Saturday April 10th, 2021
10 am - 12 noon EDT
Professor William A. Darity Jr. (Samuel DuBois Cook Professor of Public Policy, Duke University) and
Kirsten Mullen (folklorist)
Discussant: Professor Chad Williams (Chair, African and African American Studies, Brandeis University)
Moderator: Dr. Roy DeBerry '70, MA'78, PhD'79 (Voices from the Mississippi Hill Country)

Today’s black-white wealth gap originated with the unfulfilled promise of 40 acres in 1865. The payment of this debt in the 21st century is feasible—and at least 156 years overdue. In their award-winning book, From Here to Equality: Reparations for Black Americans in the Twenty-First Century, William Darity Jr. and A. Kirsten Mullen advance a general definition of reparations as a program of acknowledgment, redress, and closure. Acknowledgment constitutes the culpable party’s admission of responsibility for the atrocity; admission should include recognition of the damages inflicted upon the enslaved and their descendants and the advantages gained by the culpable party. Redress constitutes the acts of restitution; the steps taken to “heal the wound.” In this context, it means the erasure of the black-white wealth gap. Closure constitutes an agreement by both the victims and the perpetrators that the account is settled.

Professor William A. (“Sandy”) Darity Jr. is the Samuel DuBois Cook Professor of Public Policy, African and African American Studies, and Economics and the director of the Samuel DuBois Cook Center on Social Equity at Duke University. He was the founding director of the Research Network on Racial and Ethnic Inequality at Duke. Darity’s research focuses on inequality by race, class and ethnicity, stratification economics, schooling and the racial achievement gap, North-South theories of trade and development, skin shade and labor market outcomes, the economics of reparations, the Atlantic slave trade, and the social-psychological effects of exposure to unemployment. His most recent book, co-authored with A. Kirsten Mullen, is From Here to Equality: Reparations for Black Americans in the Twenty-First Century (2020).

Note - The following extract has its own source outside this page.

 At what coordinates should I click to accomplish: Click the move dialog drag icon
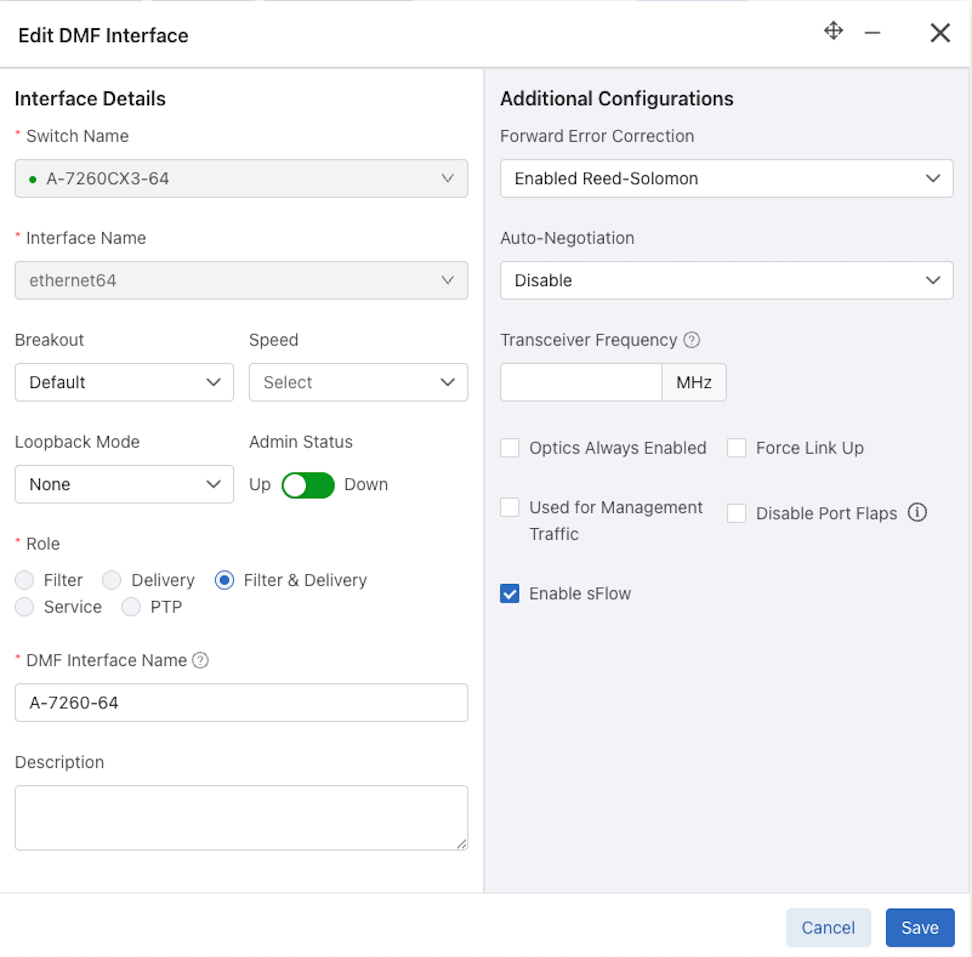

A. Kirsten Mullen is a folklorist and the founder of Artefactual, an arts-consulting practice, and Carolina Circuit Writers, a literary consortium that brings expressive writers of color to the Carolinas. She was a member of the Freelon Adjaye Bond concept development team that was awarded the Smithsonian Institution’s commission to design the National Museum of African American History and Culture. As a faculty member with the Community Folklife Documentation Institute, she trained students to research and record the state’s African American musical heritage. Her writing includes “Black Culture and History Matter” (The American Prospect), which examines the politics of funding black cultural institutions. She and William A. Darity, Jr. are the authors of From Here to Equality: Reparations for Black Americans in the Twenty-First Century (2020).